Collection matches pair with sample type, wherein all sample characteristics of same sample characteristics concentration are different;S12: identification institute
There is public characteristic value and remove all public characteristic values from feature database, completes feature database optimization;S13: target is extracted
Target signature collection and the feature database of code stream compare, and complete the type identification of target code stream.It provides and explains in detail below in conjunction with attached drawing.
S11: feature database is established according to multiple sample code streams, the feature database stores multiple samples extracted from sample code stream
Feature set matches pair with sample type, wherein all sample characteristics that same sample characteristics are concentrated are different.
Code stream classification and identification algorithm of the present invention is named as kpClassify, passes through a directed graph,
Type is associated with characteristic value, sufficiently necessary relation principle is relied on, carries out type identification simply by counter plus a mode.
KpClassify algorithm complexity is low, and recognition efficiency is high, compares number and does not exceed feature set size, algorithm core concept is retouched
It states as follows.
One, basic conception
It is assumed that having learned that the type of certain given binary code stream, following conceptual description is established:
Code stream set (abbreviation code stream) C, characterizes given binary code stream.Type P characterizes the code stream type.The two has
Following relationship:
P~C=[ci]l
Wherein, ciCharacterization is located at the bit value (0,1) of the position i, and l characterizes code stream length.
Usual computer minimum addressing unit is byte, so code stream is characterized using byte stream set (abbreviation byte stream) B,
That is:
P~B=[bi]m
Wherein, biCharacterization is located at the byte value (0x00~0xFF) of the position i, and m characterizes byte stream length.Byte used below
Flow table states code stream.
Field can be arranged to identity type, that is, identification byte stream and position in certain position in common communications protocol design
It is equipped with pass.To identify that the characteristic value of byte stream needs to extract by feature extracting method f, which be can be described as:
ki=f (bj), wherein i≤m, j≤n
In formula, kiIth feature value is characterized, by the amount of bytes b for being located at the position jjIt is obtained by feature extracting method f calculating
?.Obviously, i, j value are less than m.
In general, and not all byte it is related with the identification of byte stream type.So the extracted all spies of certain byte stream
Value indicative quantity then has at least below byte stream length is equal to:
K=[ki]n
In formula, K is the extracted feature set of byte stream B (i.e. characteristic value collection), and n is characterized value number.

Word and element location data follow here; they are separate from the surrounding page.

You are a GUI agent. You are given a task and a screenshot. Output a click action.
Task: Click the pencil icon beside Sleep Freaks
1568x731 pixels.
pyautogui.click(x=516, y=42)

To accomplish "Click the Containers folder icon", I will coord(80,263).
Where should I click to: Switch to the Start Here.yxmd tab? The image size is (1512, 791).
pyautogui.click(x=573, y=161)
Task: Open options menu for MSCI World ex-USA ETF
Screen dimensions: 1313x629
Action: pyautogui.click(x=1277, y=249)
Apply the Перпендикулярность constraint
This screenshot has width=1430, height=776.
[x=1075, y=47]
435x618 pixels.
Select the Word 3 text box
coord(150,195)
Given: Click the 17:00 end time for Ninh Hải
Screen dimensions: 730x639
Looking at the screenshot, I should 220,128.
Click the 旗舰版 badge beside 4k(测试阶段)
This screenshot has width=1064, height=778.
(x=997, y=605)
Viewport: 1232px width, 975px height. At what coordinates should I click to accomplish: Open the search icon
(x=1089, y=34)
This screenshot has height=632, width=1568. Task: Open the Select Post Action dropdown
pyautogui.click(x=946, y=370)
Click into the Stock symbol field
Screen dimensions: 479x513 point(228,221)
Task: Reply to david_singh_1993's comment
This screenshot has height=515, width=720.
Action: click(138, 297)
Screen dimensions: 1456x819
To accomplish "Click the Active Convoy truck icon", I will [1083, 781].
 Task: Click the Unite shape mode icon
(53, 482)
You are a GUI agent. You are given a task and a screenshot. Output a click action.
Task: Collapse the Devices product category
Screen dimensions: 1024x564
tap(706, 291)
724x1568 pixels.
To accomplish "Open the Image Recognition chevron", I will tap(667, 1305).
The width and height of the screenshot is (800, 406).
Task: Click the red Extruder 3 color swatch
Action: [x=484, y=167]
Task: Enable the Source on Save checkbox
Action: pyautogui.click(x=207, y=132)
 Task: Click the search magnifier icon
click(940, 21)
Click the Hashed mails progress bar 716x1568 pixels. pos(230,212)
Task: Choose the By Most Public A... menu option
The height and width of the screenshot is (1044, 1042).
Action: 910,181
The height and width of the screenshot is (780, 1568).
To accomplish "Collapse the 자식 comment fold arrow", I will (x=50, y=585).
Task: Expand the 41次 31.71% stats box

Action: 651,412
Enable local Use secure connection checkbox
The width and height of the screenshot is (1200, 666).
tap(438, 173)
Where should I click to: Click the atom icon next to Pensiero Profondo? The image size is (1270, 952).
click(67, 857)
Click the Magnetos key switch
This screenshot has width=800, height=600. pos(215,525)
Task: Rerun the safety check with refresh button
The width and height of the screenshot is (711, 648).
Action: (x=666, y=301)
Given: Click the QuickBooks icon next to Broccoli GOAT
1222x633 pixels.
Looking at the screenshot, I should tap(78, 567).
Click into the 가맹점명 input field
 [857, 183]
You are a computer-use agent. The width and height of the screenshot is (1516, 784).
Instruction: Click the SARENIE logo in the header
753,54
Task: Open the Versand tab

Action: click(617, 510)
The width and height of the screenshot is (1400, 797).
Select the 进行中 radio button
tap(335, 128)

Assuming that extracted feature set K is capable of the type of unique identifier word throttling B, at this point, feature set K and byte stream class
Type P is equivalence relation, it may be assumed that P=K.
In conclusion there is following relationship:
P=K=[ki]n=[f (bj)]n~B=[bi]m=C=[ci]l
Have after simplification:
[ki]n=P~B
That is, feature set K and type P is of equal value, the type of byte stream B (code stream C) can be characterized.
Two, basic principle
By upper section basic conception discussion it is found that feature set K and type P is in identification byte stream B type procedure, closed to be of equal value
System: [ki]n=P.The equivalence relation can be expressed as: type P and feature set K fills each other in characterization byte stream B type phase wants item
Part;That is, knowing feature set K, then it can determine that byte stream B is type P;Also, it is known that byte stream type is P, then it is certain corresponding
Feature set K.
And a certain characteristic value k in feature set KiFor identifying the type P of byte stream B, for necessary insufficient condition.?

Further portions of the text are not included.